■ Task to carry out:
Lines from the top of the listing down to the one with "Alle rechten voorbehouden", inclusive, are to be copied exactly.

Segment Start: Supplied data

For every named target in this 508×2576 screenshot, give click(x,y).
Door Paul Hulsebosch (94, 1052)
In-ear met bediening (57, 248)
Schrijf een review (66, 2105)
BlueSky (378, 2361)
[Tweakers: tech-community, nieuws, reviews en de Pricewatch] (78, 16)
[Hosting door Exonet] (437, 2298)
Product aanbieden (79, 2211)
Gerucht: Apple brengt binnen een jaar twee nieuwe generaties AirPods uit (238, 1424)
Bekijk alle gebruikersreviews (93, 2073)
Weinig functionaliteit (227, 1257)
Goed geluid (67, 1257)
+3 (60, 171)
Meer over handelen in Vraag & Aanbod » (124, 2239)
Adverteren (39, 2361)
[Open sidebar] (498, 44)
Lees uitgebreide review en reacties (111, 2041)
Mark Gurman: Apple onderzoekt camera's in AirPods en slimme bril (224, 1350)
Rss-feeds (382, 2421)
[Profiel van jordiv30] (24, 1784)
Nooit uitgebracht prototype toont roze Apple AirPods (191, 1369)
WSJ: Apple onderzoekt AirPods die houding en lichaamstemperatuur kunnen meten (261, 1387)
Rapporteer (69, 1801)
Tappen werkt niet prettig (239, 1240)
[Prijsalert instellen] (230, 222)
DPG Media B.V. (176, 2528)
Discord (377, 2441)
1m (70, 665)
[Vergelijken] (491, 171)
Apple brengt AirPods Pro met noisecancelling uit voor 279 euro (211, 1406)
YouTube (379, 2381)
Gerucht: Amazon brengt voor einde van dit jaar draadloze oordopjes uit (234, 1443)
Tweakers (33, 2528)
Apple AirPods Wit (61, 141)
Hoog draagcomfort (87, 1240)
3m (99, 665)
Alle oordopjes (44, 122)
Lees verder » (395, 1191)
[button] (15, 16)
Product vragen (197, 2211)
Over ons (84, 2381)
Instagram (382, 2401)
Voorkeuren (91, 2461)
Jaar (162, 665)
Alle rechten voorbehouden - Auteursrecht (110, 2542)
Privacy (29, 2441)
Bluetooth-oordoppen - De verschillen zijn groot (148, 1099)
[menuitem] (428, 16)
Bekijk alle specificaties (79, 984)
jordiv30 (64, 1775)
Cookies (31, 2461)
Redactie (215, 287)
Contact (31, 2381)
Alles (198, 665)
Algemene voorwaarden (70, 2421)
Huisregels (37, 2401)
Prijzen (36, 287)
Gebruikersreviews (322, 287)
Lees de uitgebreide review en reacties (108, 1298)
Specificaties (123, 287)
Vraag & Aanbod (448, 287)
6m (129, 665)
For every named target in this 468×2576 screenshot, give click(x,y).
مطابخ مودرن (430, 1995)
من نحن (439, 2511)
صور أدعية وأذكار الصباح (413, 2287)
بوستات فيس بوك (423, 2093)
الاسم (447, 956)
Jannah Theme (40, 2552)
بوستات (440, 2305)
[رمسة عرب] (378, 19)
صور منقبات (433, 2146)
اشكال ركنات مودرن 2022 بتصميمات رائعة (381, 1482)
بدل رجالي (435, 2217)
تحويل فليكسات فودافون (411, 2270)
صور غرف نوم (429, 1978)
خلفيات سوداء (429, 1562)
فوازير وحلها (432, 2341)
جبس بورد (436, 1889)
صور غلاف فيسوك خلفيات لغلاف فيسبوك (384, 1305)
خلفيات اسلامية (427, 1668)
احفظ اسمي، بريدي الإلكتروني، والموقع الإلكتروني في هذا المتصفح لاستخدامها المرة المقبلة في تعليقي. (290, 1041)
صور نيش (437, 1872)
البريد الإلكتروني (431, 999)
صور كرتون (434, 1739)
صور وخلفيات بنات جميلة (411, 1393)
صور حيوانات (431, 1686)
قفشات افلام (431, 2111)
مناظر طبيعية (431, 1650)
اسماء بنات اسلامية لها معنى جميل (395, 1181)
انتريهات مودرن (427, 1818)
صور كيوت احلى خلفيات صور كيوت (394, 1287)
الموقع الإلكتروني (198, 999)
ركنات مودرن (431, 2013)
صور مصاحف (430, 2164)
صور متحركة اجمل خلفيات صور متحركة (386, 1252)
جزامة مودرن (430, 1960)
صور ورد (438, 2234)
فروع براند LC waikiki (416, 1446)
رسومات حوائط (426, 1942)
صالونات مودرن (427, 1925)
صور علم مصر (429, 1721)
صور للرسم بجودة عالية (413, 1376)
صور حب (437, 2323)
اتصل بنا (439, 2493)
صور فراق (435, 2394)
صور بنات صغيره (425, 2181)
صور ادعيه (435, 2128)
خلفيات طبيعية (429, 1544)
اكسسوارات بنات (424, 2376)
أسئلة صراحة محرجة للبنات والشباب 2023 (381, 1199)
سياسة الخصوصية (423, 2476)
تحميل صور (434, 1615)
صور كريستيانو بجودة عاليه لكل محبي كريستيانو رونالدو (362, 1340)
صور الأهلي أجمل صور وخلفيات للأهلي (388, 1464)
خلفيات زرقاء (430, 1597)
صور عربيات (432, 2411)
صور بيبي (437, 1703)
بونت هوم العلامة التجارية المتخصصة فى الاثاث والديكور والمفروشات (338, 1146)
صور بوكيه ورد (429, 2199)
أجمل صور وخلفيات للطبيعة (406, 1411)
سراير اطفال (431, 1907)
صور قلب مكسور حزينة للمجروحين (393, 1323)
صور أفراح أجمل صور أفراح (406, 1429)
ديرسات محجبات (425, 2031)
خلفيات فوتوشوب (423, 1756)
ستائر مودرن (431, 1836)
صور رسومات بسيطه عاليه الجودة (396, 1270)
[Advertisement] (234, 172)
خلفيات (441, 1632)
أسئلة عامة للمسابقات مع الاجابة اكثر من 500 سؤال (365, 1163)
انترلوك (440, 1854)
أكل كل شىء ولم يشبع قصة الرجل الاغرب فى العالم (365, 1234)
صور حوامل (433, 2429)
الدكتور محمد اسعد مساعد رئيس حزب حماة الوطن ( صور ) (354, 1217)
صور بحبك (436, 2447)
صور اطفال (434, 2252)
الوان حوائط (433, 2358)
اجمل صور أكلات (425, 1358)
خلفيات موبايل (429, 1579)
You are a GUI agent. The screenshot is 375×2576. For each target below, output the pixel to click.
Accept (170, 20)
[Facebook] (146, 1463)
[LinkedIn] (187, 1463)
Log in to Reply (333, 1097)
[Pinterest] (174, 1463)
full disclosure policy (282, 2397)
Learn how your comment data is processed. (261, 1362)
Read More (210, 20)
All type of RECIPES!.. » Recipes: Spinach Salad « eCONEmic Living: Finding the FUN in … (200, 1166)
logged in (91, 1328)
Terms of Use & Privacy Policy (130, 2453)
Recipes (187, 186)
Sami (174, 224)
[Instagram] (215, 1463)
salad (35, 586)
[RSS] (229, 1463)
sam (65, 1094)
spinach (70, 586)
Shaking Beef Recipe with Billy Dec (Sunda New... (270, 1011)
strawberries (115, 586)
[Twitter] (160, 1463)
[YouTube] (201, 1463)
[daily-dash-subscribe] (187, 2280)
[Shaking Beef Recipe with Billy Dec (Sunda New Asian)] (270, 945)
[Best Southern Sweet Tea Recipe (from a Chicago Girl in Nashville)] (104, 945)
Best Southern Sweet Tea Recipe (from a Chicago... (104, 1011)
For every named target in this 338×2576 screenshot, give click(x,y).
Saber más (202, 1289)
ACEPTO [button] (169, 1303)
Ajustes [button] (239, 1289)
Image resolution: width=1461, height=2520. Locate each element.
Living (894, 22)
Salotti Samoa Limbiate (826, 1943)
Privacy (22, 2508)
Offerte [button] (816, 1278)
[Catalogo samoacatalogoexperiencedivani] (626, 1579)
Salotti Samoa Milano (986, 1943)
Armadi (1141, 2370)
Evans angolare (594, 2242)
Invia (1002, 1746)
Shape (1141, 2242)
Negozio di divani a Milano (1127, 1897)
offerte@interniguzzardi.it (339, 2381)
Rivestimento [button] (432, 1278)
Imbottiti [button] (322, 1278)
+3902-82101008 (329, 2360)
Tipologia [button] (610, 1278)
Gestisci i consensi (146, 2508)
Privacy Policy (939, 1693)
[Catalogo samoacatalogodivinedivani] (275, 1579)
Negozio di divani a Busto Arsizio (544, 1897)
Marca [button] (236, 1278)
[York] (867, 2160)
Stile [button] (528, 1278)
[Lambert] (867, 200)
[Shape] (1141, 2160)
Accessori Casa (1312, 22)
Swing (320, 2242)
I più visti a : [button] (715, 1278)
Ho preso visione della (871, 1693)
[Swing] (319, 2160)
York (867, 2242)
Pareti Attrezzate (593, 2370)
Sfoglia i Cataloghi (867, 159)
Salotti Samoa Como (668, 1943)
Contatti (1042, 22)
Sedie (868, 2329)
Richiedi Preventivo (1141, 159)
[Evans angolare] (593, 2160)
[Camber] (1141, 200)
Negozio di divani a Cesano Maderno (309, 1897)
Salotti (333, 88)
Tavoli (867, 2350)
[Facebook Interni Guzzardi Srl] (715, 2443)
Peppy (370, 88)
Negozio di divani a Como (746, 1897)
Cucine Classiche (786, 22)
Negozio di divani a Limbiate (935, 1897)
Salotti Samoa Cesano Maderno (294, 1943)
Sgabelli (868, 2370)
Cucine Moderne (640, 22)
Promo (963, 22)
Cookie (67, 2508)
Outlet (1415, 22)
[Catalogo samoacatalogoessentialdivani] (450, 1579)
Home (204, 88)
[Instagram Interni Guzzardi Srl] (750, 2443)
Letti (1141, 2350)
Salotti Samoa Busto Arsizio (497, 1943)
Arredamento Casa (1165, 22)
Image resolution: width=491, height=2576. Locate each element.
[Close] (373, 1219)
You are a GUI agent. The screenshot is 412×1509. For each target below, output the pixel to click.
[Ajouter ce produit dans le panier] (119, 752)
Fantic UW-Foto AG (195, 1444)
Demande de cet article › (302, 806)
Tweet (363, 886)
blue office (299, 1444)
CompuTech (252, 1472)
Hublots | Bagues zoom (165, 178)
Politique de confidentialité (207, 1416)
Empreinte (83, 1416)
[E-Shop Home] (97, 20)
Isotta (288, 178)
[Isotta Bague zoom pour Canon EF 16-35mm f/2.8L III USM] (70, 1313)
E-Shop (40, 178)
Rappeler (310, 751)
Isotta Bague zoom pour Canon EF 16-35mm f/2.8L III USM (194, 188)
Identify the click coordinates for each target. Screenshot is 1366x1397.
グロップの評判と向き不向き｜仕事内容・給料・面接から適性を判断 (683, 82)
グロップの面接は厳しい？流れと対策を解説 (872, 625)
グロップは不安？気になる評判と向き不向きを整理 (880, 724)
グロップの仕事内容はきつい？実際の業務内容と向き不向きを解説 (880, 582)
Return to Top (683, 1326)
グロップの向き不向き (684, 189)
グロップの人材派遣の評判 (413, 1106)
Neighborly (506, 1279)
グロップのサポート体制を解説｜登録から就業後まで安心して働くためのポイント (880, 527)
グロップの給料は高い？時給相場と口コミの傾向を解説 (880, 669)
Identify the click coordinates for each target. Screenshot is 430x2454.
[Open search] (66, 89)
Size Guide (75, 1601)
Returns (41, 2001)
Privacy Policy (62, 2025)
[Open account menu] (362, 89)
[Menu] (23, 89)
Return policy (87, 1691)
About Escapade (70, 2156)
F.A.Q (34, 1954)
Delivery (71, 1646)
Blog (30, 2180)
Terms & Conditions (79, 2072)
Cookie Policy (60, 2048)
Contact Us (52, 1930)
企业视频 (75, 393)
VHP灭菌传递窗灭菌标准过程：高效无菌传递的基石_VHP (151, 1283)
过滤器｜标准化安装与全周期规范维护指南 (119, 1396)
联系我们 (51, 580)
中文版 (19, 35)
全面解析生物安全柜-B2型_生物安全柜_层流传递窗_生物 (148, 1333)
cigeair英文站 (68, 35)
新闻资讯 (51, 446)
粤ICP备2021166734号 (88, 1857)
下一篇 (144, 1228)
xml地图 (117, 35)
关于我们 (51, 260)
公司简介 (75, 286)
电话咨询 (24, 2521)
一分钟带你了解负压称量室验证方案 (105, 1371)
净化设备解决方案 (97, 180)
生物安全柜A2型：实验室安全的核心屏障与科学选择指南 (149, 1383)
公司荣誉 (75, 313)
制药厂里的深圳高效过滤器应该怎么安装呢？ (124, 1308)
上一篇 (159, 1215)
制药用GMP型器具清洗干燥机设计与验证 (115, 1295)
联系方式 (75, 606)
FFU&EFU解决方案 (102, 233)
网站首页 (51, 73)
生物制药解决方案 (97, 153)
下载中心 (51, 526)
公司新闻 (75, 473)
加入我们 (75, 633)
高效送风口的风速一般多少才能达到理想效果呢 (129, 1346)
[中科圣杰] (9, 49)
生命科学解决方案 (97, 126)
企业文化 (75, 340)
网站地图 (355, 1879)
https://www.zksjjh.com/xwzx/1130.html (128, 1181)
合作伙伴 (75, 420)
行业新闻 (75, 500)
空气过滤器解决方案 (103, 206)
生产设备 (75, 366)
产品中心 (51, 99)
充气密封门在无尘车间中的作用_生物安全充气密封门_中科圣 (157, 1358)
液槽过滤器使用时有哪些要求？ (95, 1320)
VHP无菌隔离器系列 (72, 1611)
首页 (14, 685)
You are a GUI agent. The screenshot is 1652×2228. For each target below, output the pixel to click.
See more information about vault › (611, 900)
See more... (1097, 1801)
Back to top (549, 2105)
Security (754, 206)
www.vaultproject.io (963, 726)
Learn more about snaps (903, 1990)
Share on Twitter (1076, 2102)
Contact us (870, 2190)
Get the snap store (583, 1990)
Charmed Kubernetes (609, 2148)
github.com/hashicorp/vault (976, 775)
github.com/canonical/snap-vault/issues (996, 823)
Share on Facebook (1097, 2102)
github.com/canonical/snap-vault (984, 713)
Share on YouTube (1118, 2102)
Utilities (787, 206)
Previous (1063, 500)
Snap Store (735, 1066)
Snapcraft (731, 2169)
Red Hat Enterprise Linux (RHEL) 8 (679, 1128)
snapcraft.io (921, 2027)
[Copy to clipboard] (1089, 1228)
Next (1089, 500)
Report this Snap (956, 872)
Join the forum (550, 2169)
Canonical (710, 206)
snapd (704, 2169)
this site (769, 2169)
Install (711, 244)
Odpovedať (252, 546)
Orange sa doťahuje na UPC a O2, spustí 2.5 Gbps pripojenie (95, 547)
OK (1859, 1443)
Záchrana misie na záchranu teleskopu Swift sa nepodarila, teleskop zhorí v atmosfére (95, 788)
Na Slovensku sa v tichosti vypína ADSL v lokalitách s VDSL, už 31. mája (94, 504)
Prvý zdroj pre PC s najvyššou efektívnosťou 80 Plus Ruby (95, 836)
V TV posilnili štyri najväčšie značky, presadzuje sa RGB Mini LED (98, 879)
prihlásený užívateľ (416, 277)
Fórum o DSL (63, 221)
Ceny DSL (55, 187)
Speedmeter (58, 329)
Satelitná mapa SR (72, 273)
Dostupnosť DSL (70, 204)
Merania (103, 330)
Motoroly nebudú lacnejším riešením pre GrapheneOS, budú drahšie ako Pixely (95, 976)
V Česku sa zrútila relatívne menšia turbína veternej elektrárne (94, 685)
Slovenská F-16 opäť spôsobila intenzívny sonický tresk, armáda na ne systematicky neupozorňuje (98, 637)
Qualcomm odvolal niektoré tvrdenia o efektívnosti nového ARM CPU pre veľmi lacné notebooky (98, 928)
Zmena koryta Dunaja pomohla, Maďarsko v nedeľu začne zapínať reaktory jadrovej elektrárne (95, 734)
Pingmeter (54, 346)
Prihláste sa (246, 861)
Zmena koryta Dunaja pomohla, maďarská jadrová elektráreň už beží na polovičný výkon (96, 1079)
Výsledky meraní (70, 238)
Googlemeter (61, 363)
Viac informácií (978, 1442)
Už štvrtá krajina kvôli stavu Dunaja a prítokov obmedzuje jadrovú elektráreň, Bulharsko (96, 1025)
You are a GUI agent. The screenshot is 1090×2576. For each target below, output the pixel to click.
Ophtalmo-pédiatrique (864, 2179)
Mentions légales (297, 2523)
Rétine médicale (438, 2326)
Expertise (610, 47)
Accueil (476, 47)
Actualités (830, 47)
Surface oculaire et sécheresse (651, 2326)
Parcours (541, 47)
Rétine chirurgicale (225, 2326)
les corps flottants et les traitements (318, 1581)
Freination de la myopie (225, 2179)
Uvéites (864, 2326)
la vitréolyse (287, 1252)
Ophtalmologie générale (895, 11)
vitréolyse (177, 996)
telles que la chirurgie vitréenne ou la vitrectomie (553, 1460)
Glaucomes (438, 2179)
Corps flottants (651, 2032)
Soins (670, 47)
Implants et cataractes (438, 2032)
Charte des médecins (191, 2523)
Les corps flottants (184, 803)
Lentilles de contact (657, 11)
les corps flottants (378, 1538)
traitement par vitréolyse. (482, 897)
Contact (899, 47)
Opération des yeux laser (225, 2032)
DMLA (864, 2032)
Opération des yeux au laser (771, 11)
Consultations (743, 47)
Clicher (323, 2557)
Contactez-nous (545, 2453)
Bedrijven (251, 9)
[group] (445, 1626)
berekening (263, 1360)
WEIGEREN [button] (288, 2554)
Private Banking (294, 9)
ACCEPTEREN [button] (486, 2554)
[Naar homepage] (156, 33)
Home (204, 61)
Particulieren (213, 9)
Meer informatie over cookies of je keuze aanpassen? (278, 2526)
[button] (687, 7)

Segment End: Supplied data

■ Written response:
For every named target in this 508×2576 screenshot, give click(x,y).
Door Paul Hulsebosch (94, 1052)
In-ear met bediening (57, 248)
Schrijf een review (66, 2105)
BlueSky (378, 2361)
[Tweakers: tech-community, nieuws, reviews en de Pricewatch] (78, 16)
[Hosting door Exonet] (437, 2298)
Product aanbieden (79, 2211)
Gerucht: Apple brengt binnen een jaar twee nieuwe generaties AirPods uit (238, 1424)
Bekijk alle gebruikersreviews (93, 2073)
Weinig functionaliteit (227, 1257)
Goed geluid (67, 1257)
+3 (60, 171)
Meer over handelen in Vraag & Aanbod » (124, 2239)
Adverteren (39, 2361)
[Open sidebar] (498, 44)
Lees uitgebreide review en reacties (111, 2041)
Mark Gurman: Apple onderzoekt camera's in AirPods en slimme bril (224, 1350)
Rss-feeds (382, 2421)
[Profiel van jordiv30] (24, 1784)
Nooit uitgebracht prototype toont roze Apple AirPods (191, 1369)
WSJ: Apple onderzoekt AirPods die houding en lichaamstemperatuur kunnen meten (261, 1387)
Rapporteer (69, 1801)
Tappen werkt niet prettig (239, 1240)
[Prijsalert instellen] (230, 222)
DPG Media B.V. (176, 2528)
Discord (377, 2441)
1m (70, 665)
[Vergelijken] (491, 171)
Apple brengt AirPods Pro met noisecancelling uit voor 279 euro (211, 1406)
YouTube (379, 2381)
Gerucht: Amazon brengt voor einde van dit jaar draadloze oordopjes uit (234, 1443)
Tweakers (33, 2528)
Apple AirPods Wit (61, 141)
Hoog draagcomfort (87, 1240)
3m (99, 665)
Alle oordopjes (44, 122)
Lees verder » (395, 1191)
[button] (15, 16)
Product vragen (197, 2211)
Over ons (84, 2381)
Instagram (382, 2401)
Voorkeuren (91, 2461)
Jaar (162, 665)
Alle rechten voorbehouden - Auteursrecht (110, 2542)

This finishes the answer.